Dataset items
□ □ □ □
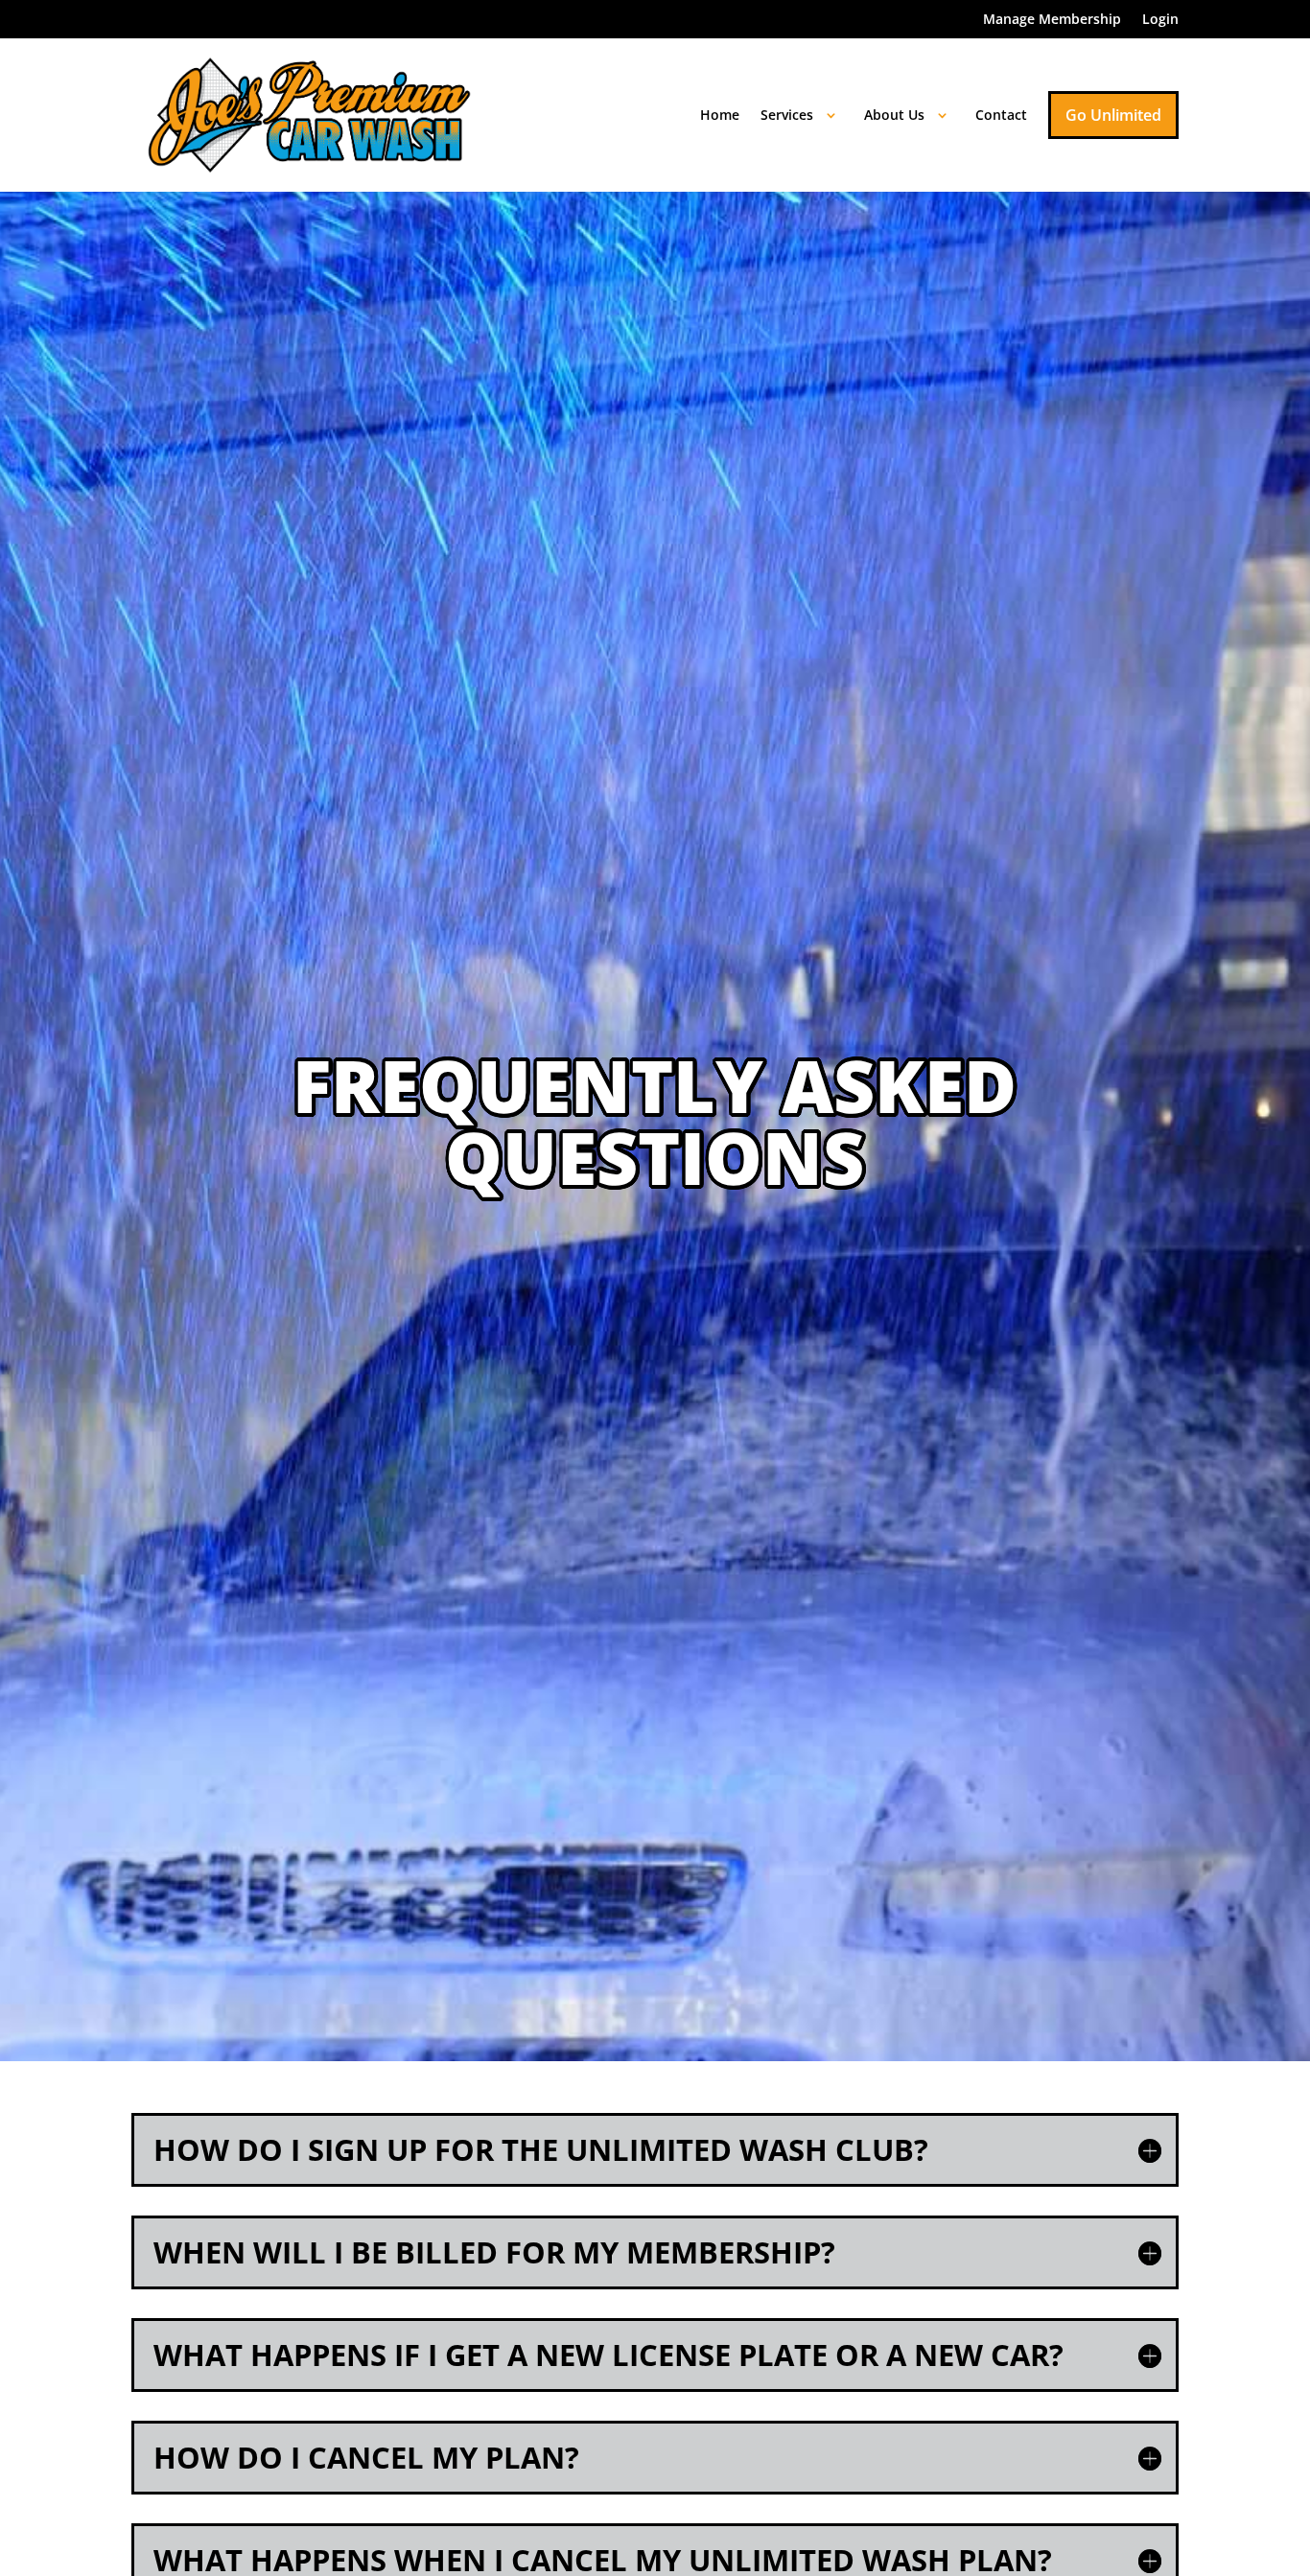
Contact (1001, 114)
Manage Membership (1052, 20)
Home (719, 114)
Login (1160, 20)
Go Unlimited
□ □ □ □
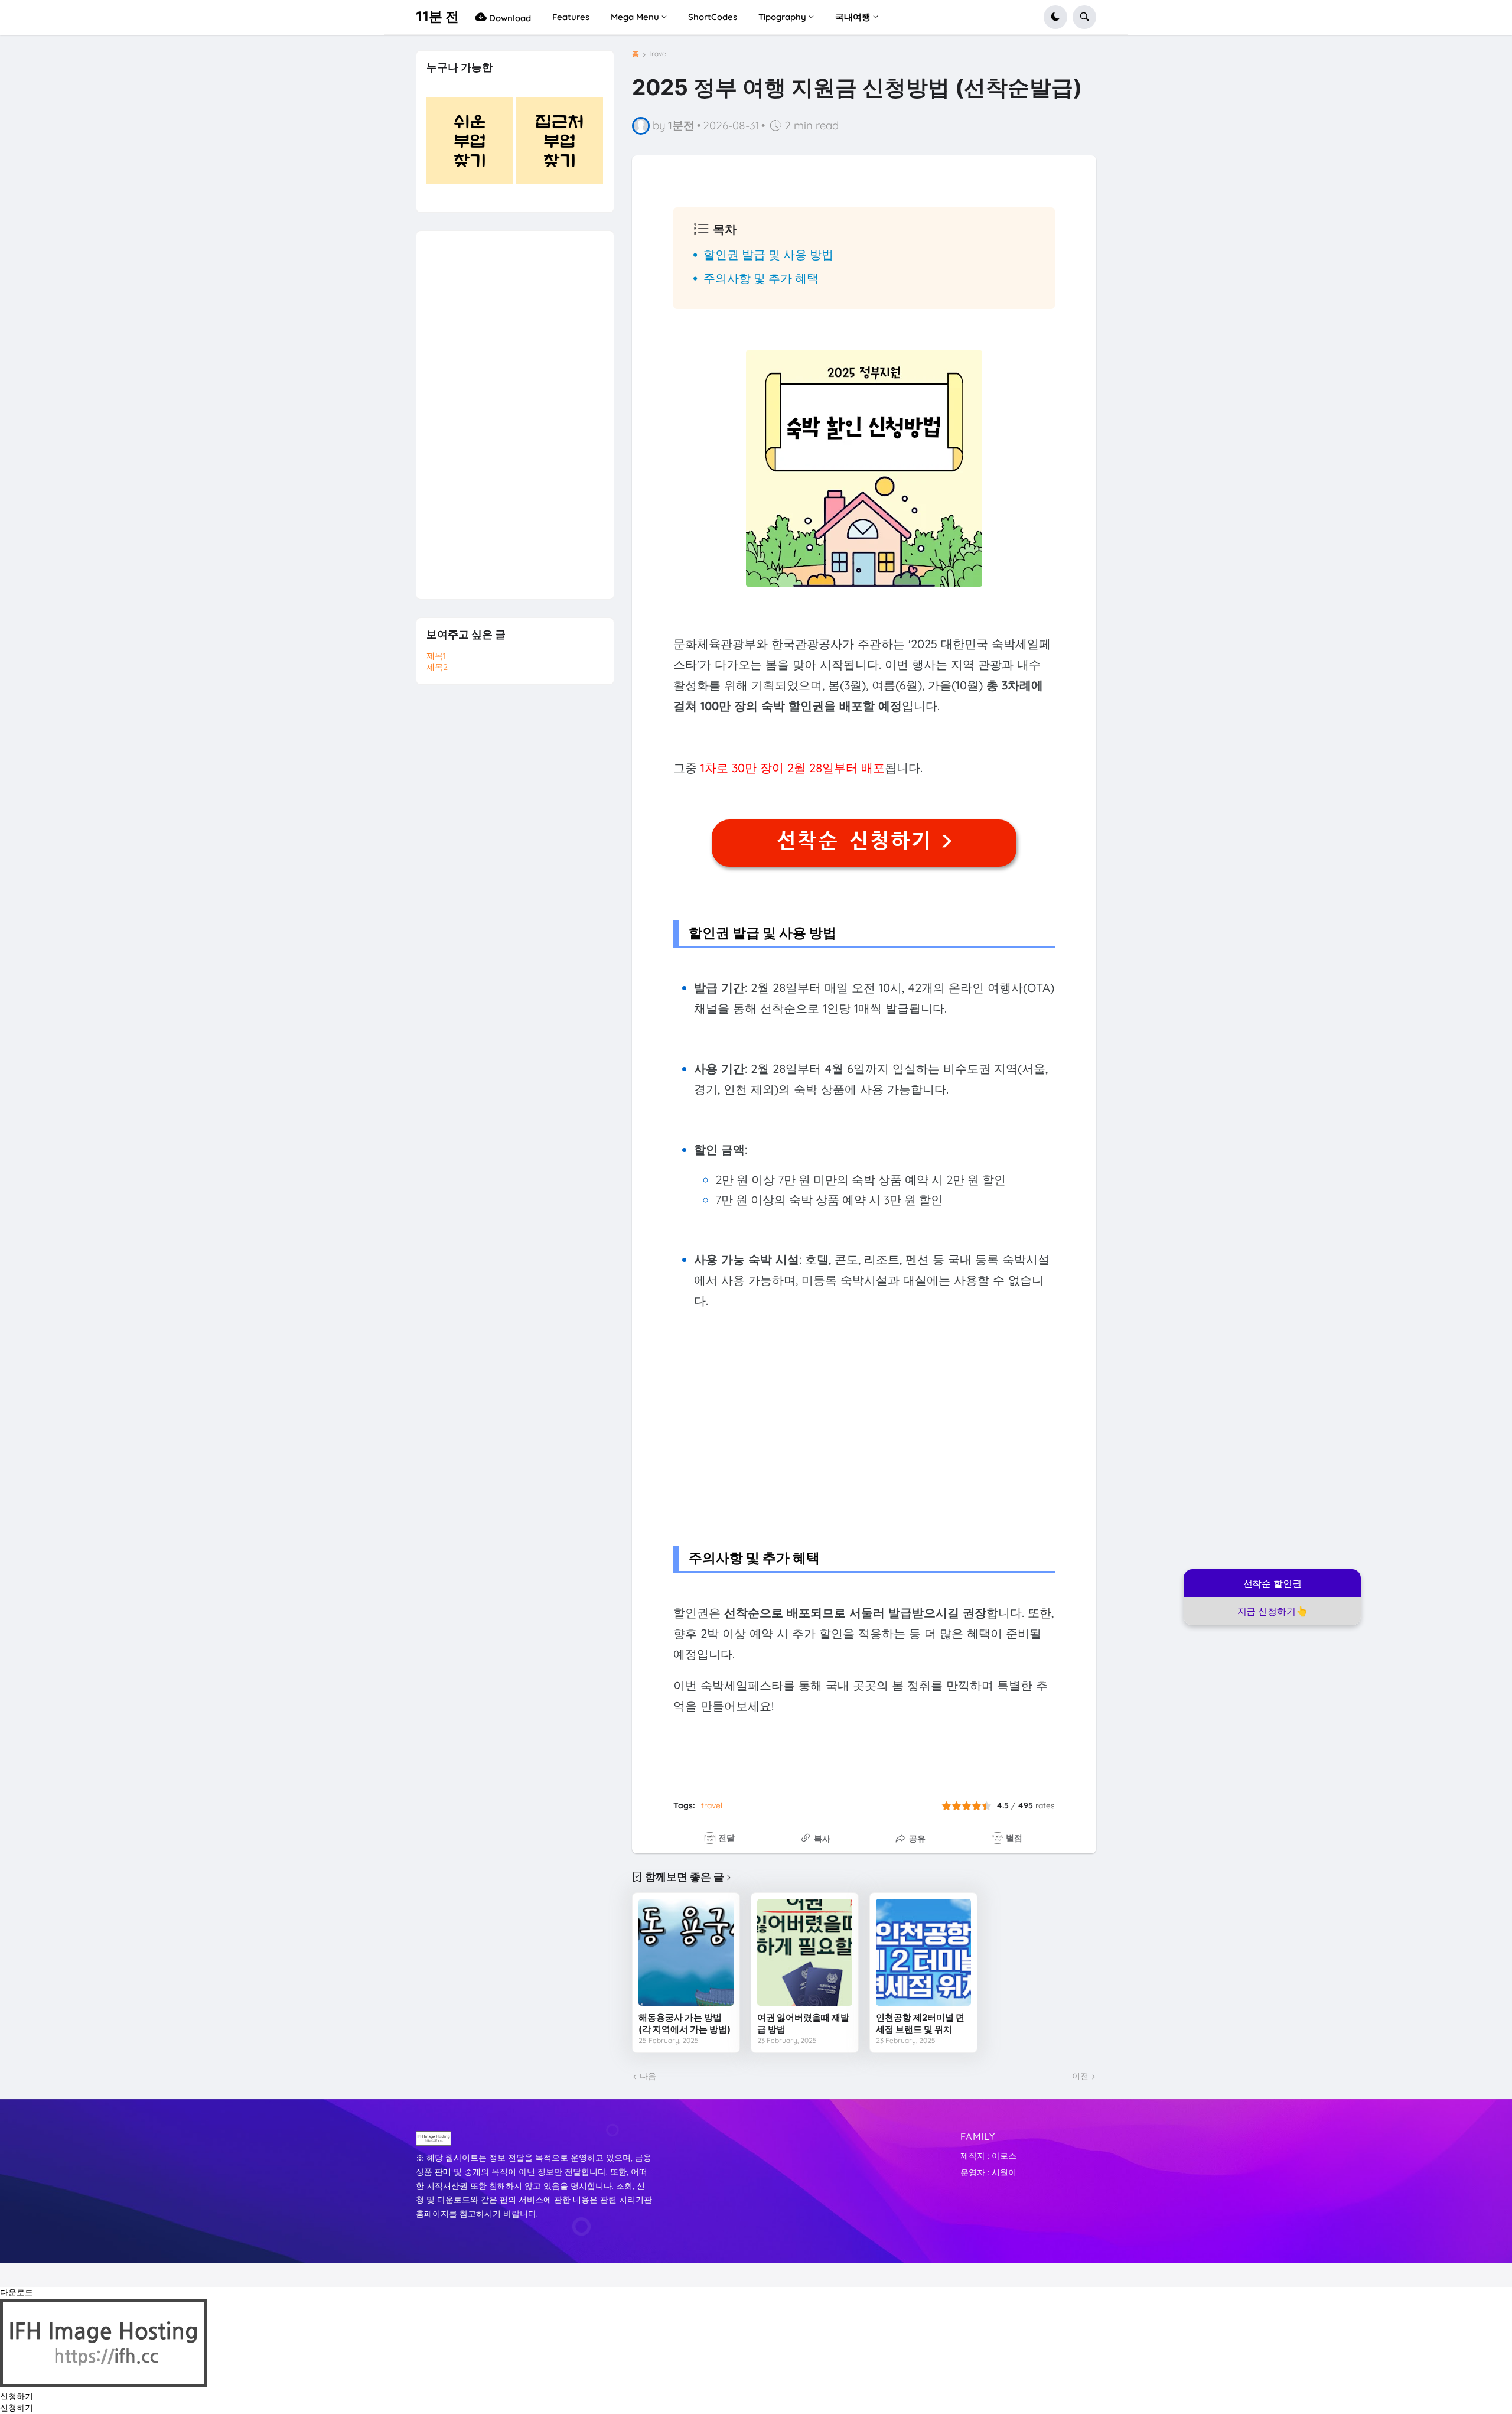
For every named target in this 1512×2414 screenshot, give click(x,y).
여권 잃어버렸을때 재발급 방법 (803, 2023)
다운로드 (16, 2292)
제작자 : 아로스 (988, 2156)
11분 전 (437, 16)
□ □ □ □
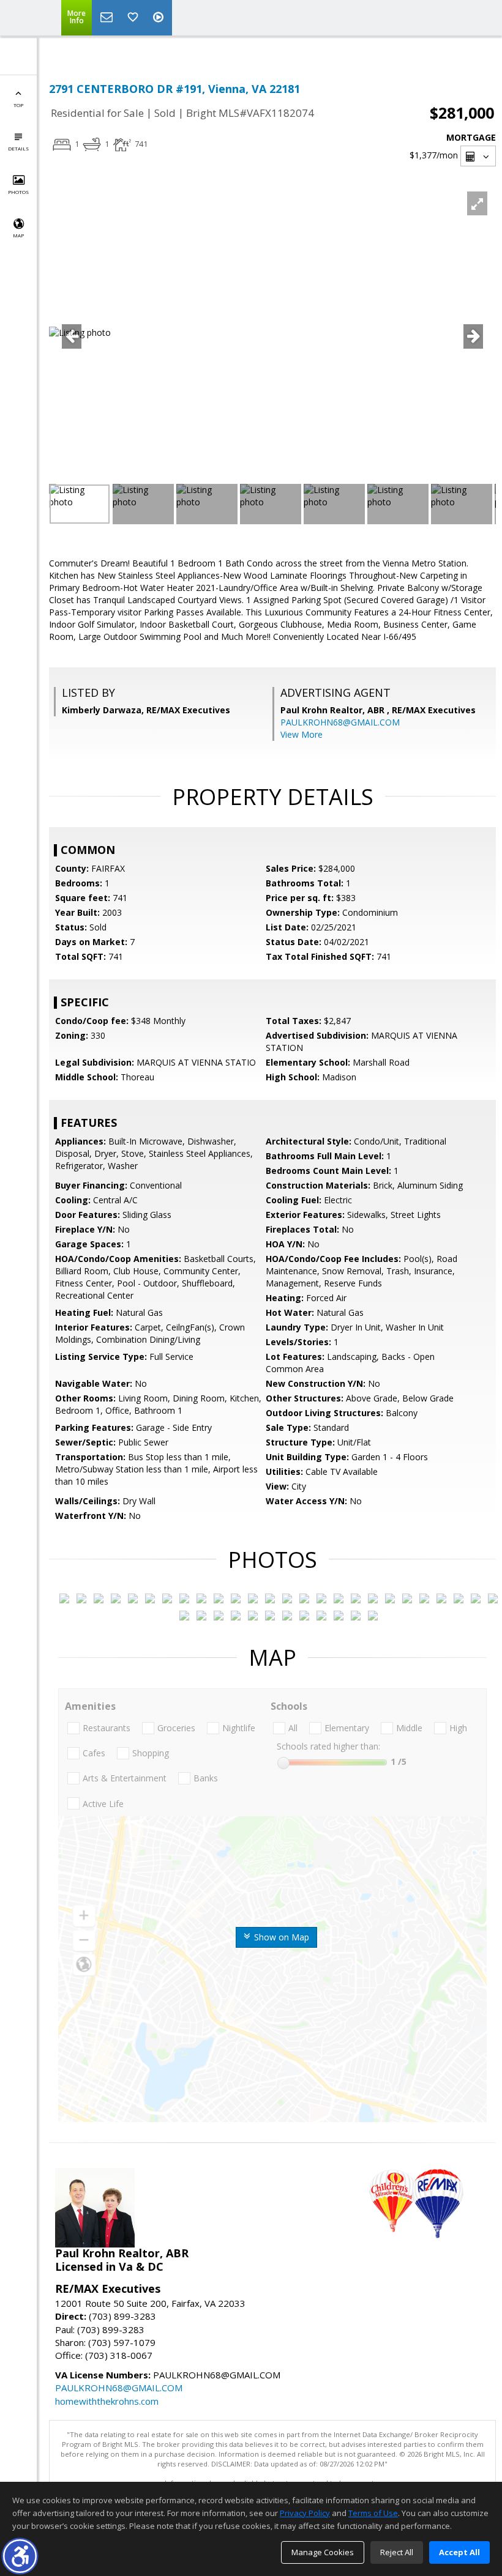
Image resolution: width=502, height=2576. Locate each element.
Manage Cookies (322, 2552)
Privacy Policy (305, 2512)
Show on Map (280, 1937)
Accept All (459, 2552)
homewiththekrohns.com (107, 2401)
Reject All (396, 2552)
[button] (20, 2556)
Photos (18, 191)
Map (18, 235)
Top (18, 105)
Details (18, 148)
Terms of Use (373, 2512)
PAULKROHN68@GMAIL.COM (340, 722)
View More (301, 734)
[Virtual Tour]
□ □ □ □
**DESCRIPTION OF THE TASK**
Take the stretch of lines above from the one containing "Contact (1001, 114)" through the one containing "Go Unlimited" and repeat it exactly, adding no other line.

**REPLY**
Contact (1001, 114)
Manage Membership (1052, 20)
Home (719, 114)
Login (1160, 20)
Go Unlimited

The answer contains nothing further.